▸ STATED PROBLEM
Convert the lines below into a Markdown table with a Row column for the row number and a Text column for the line, skipping any blank lines. Leave the pictures out.

▸ DATA EXCERPTS
* * * * *

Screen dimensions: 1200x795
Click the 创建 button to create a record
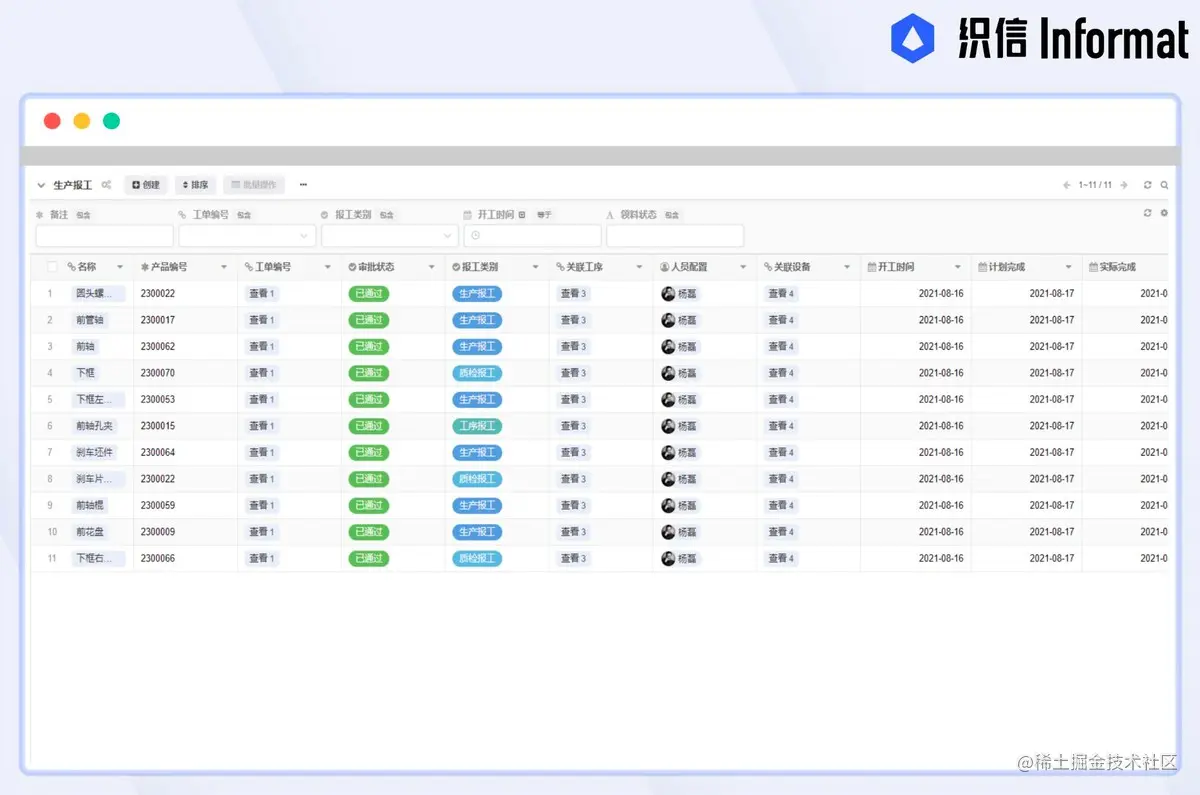pyautogui.click(x=145, y=185)
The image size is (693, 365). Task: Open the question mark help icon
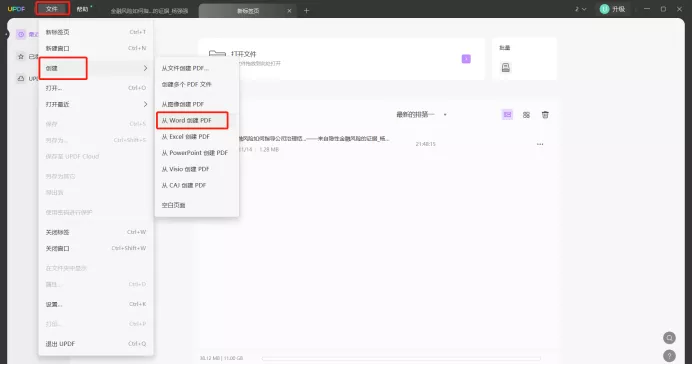pos(669,356)
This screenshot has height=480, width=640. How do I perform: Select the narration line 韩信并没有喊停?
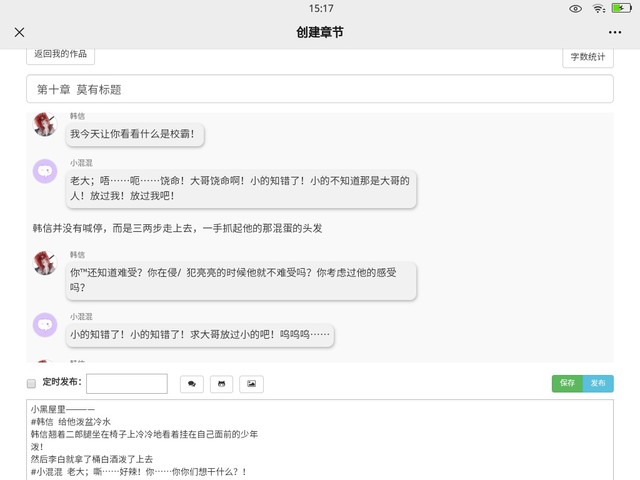pyautogui.click(x=178, y=228)
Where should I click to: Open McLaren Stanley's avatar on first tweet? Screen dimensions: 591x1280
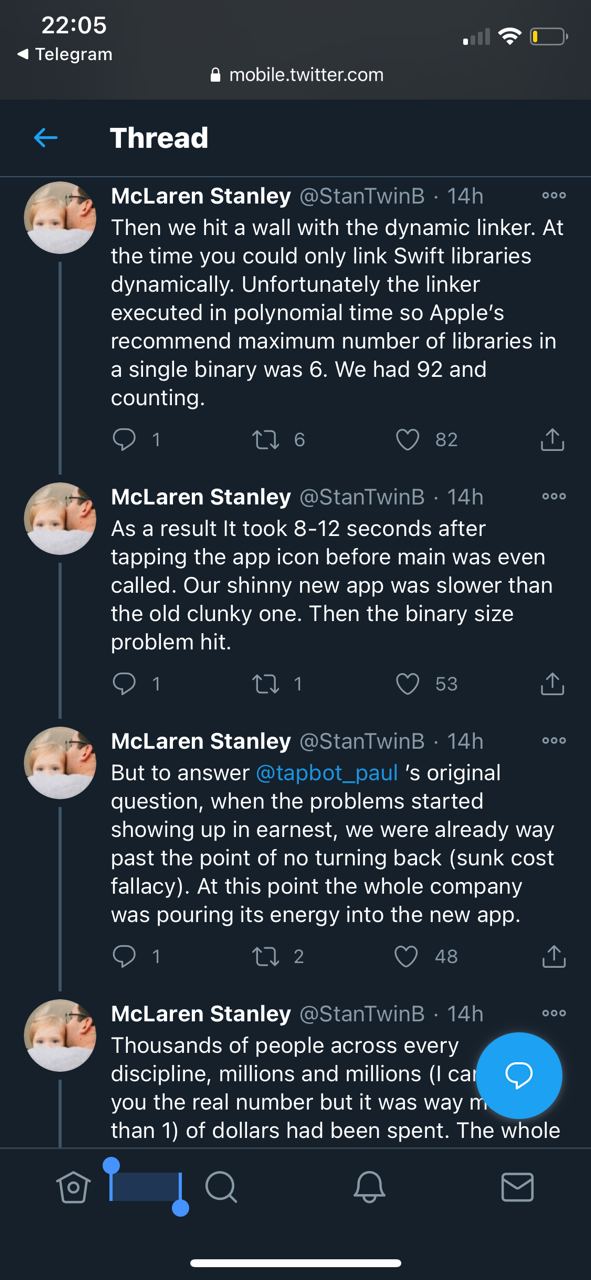tap(60, 218)
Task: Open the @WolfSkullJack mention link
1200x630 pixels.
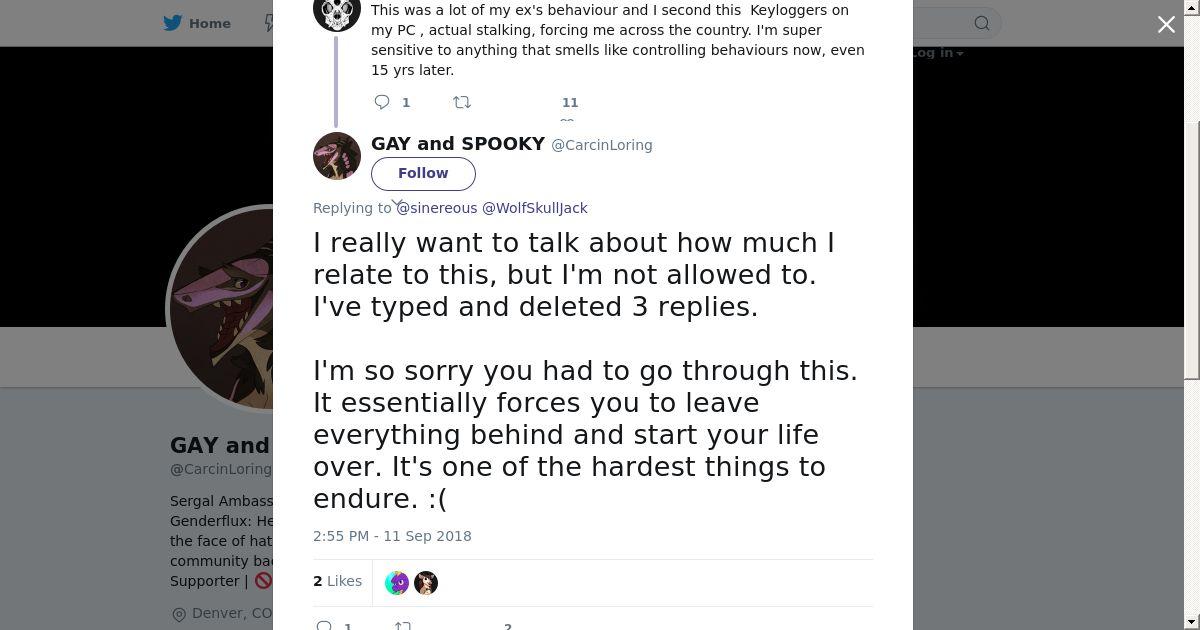Action: (x=535, y=208)
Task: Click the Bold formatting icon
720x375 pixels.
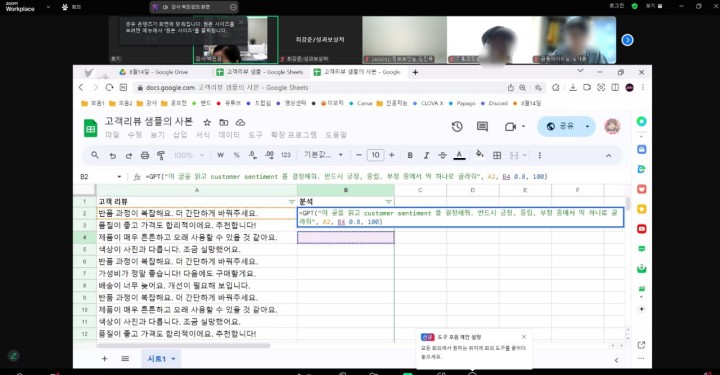Action: pyautogui.click(x=410, y=155)
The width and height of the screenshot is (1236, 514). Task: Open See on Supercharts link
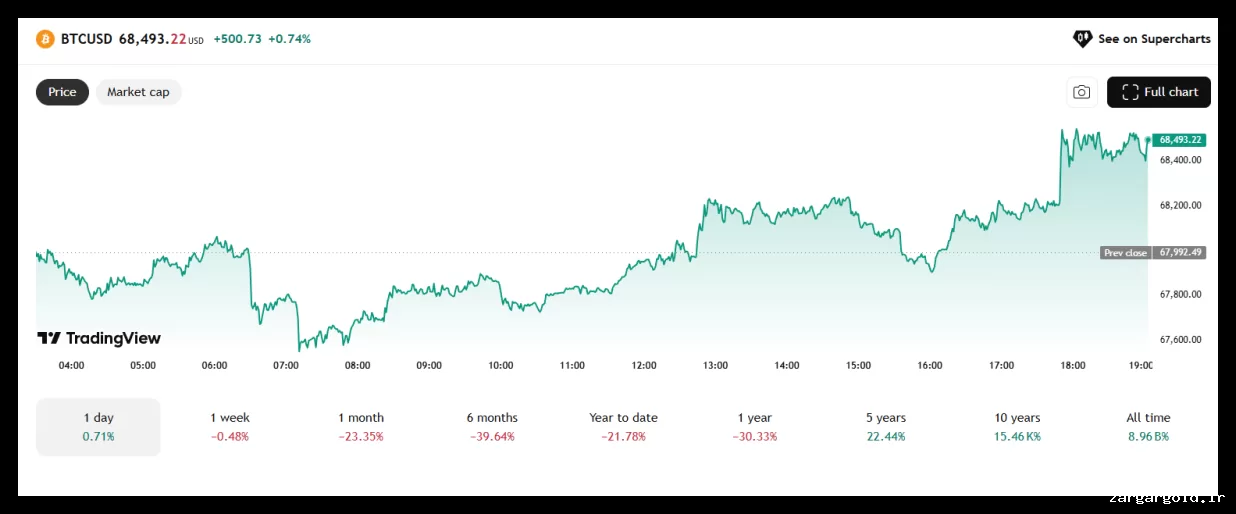tap(1153, 39)
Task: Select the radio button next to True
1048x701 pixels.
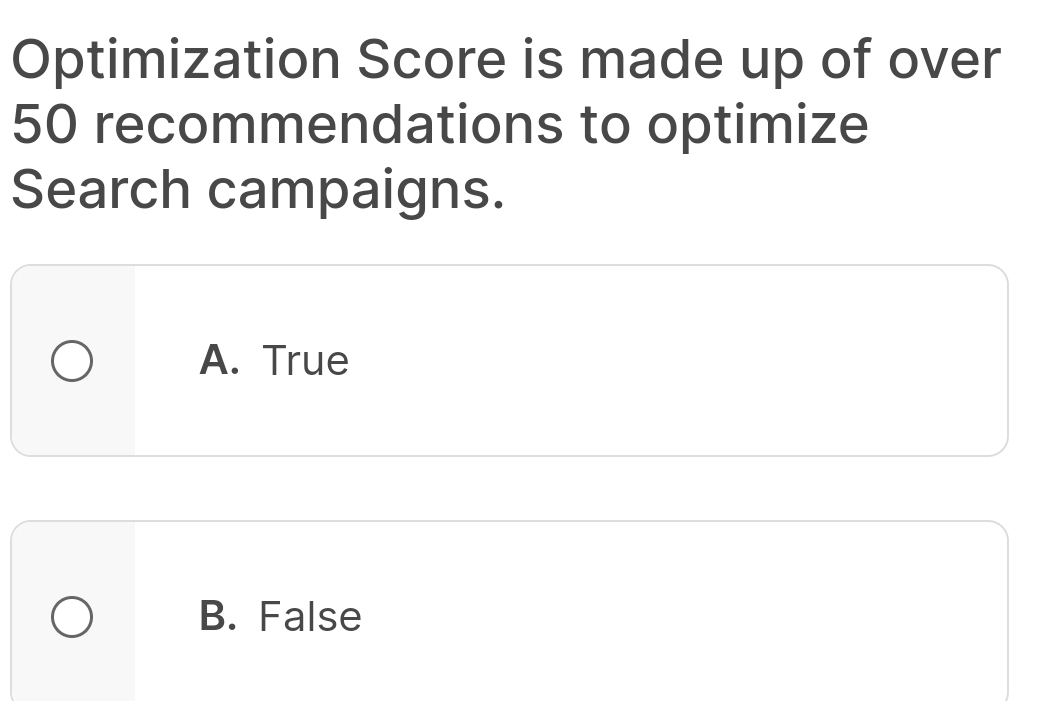Action: (x=73, y=361)
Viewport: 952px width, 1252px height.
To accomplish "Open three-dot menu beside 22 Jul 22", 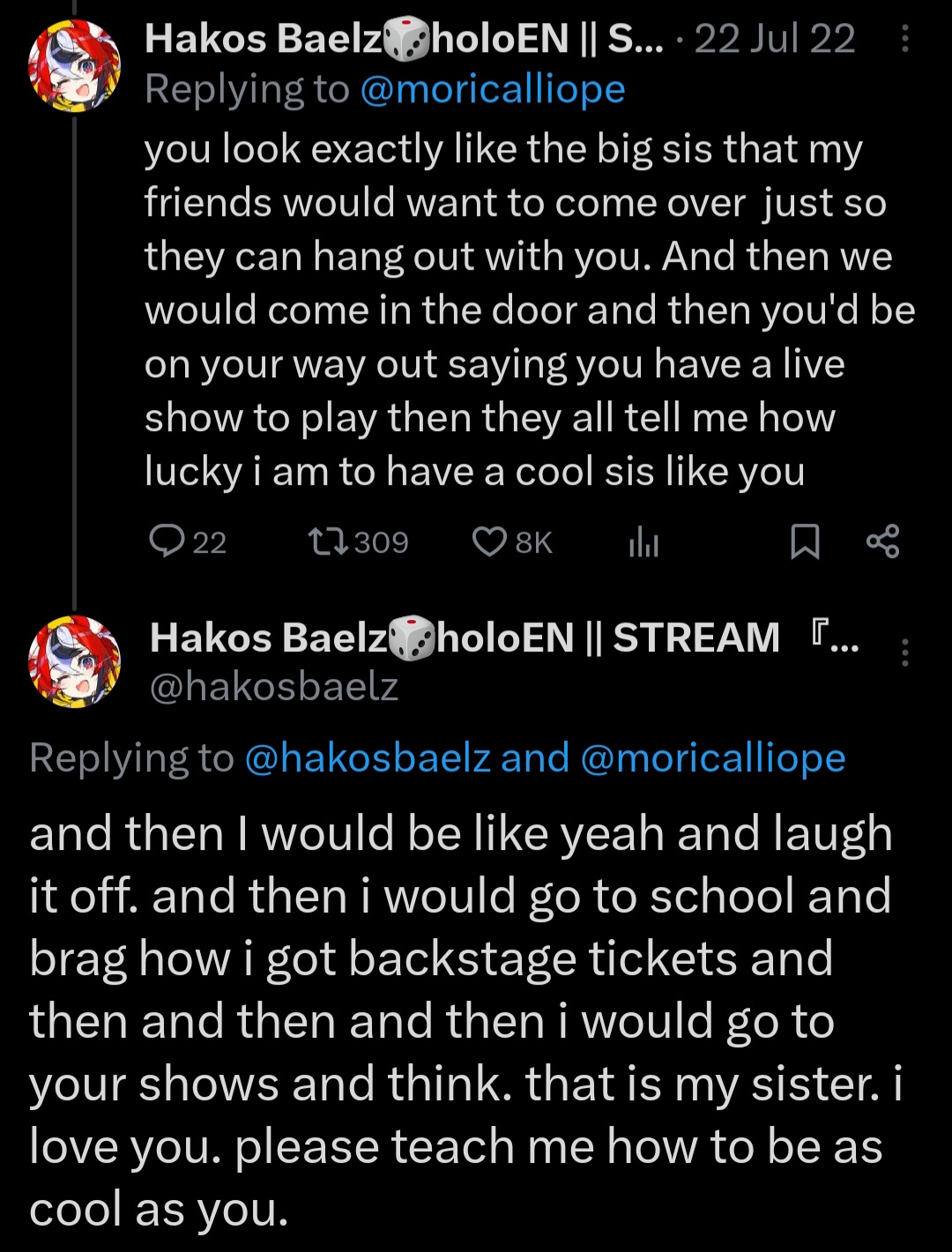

* * * * *

▸ COMPLETED TASK
| Row | Text |
|---|---|
| 1 | Screen dimensions: 1200x795 |
| 2 | Click the 创建 button to create a record |
| 3 | pyautogui.click(x=145, y=185) |
| 4 | The image size is (693, 365). Task: Open the question mark help icon |
| 5 | pos(669,356) |
| 6 | This screenshot has height=480, width=640. How do I perform: Select the narration line 韩信并没有喊停? |
| 7 | pyautogui.click(x=178, y=228) |
| 8 | Where should I click to: Open McLaren Stanley's avatar on first tweet? Screen dimensions: 591x1280 |
| 9 | tap(60, 218) |
| 10 | Task: Open the @WolfSkullJack mention link |
| 11 | 1200x630 pixels. |
| 12 | Action: (x=535, y=208) |
| 13 | Task: Click the Bold formatting icon |
| 14 | 720x375 pixels. |
| 15 | Action: pyautogui.click(x=410, y=155) |
| 16 | The width and height of the screenshot is (1236, 514). Task: Open See on Supercharts link |
| 17 | tap(1153, 39) |
| 18 | Task: Select the radio button next to True |
| 19 | 1048x701 pixels. |
| 20 | Action: (x=73, y=361) |
| 21 | Viewport: 952px width, 1252px height. |
| 22 | To accomplish "Open three-dot menu beside 22 Jul 22",  |